Several organisations and businesses rely on PDF documents to share important documents such as invoices, payslips, financials, work orders, receipts, and more. However, PDFs are not the go-to formats for storing historical data since they can’t be easily exported & organised into workflows. So people use information extraction algorithms to digitise PDFs & scanned documents into structured formats like JSON, CSV, Tables or Excel that can easily be converted into other organisational workflows.
In some cases, PDFs hold essential information to be processed in different ERPs, CMS, and other database-driven systems. Unfortunately, PDF documents do not have an easy PDF to database function, and writing scripts or building a workflow around this task is a bit complicated. Hence, in this blog post, we will look at different ways to export PDF to Database.
How to convert PDF to Databases
We will be covering how to export PDF to databases for the most popular databases–MySQL, PostgreSQL, and MS-SQL using Python and Nanonets.
Convert PDF to databases using Python
Converting PDF to Database using Python is a two-step process that requires–extracting text/tables from PDFs and exporting the extracted data to a database
We have comprehensive blogs that cover how to extract text from PDF, extract data from PDF documents, and extract tables from PDFs using Python. You should definitely give them a read.
Hence, we will only focus on how to export the extracted data from PDF to databases. We will be covering the most popular relational as well as non-relational databases.
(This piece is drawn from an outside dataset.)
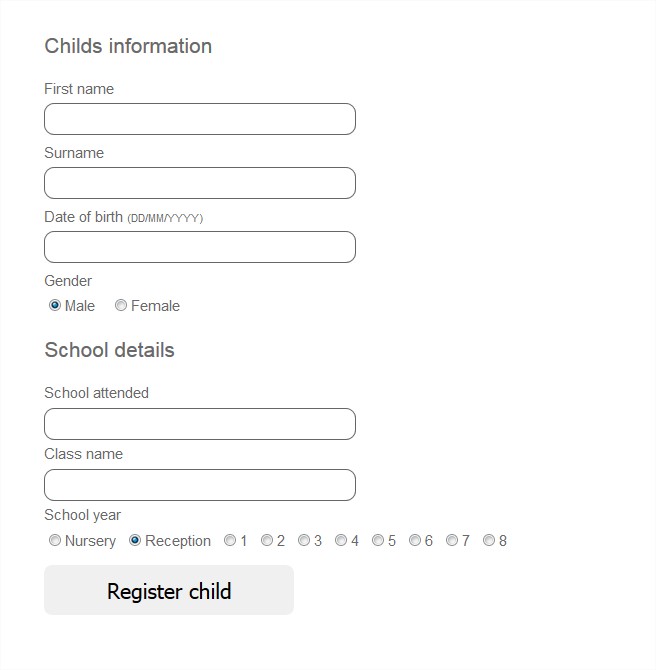Select the Male gender option
This screenshot has height=670, width=656.
[55, 306]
Before we push our table into databases, first, we should establish a connection to it from our program, and we can do this using the sqlalchemy client in python. We will cover the most popular databases–MySQL, PostgreSQL, and Microsoft SQL Server
Exporting data to PostgreSQL database
This method works with Pandas 0.14 or higher. First, you need to ensure that all required libraries are installed.
pip install pandas sqlalchemy psycopg2-binary
Once installed, we need to create a connection engine using SQLAlchemy to write the table to the database. Replace username, password, db_host, db_port, db_name with the values from your database.
import pandas as pd
from sqlalchemy import create_engine
engine=create_engine('postgresql://username:password@db_host:db_port/db_name')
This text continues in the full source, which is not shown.